# Problem to work on
Give back the full listing as written. No pictures go with it.

= = = =

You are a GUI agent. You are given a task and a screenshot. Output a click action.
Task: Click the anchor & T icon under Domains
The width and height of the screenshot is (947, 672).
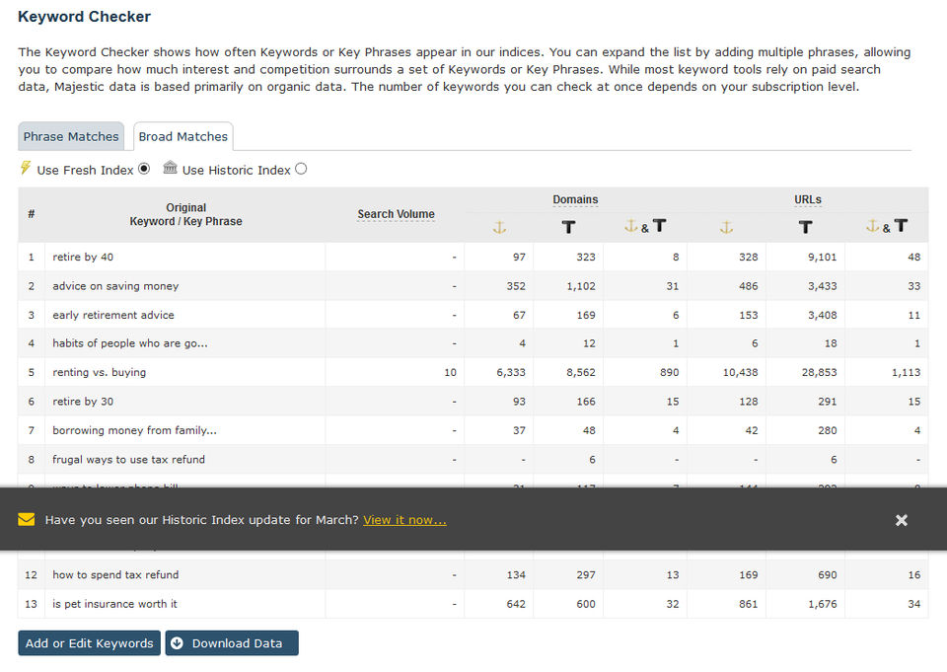[x=645, y=227]
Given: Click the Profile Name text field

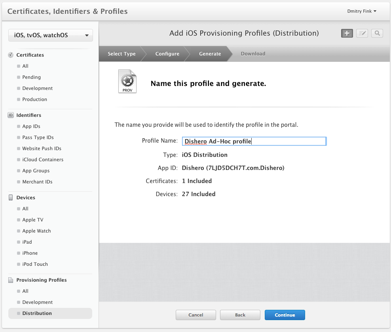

= = = =

# Exercise result
You are a GUI agent. You are given a task and a screenshot. Output a click action.
Task: Click the anchor & T icon under Domains
The width and height of the screenshot is (947, 672).
[x=645, y=227]
Given: Click the Profile Name text field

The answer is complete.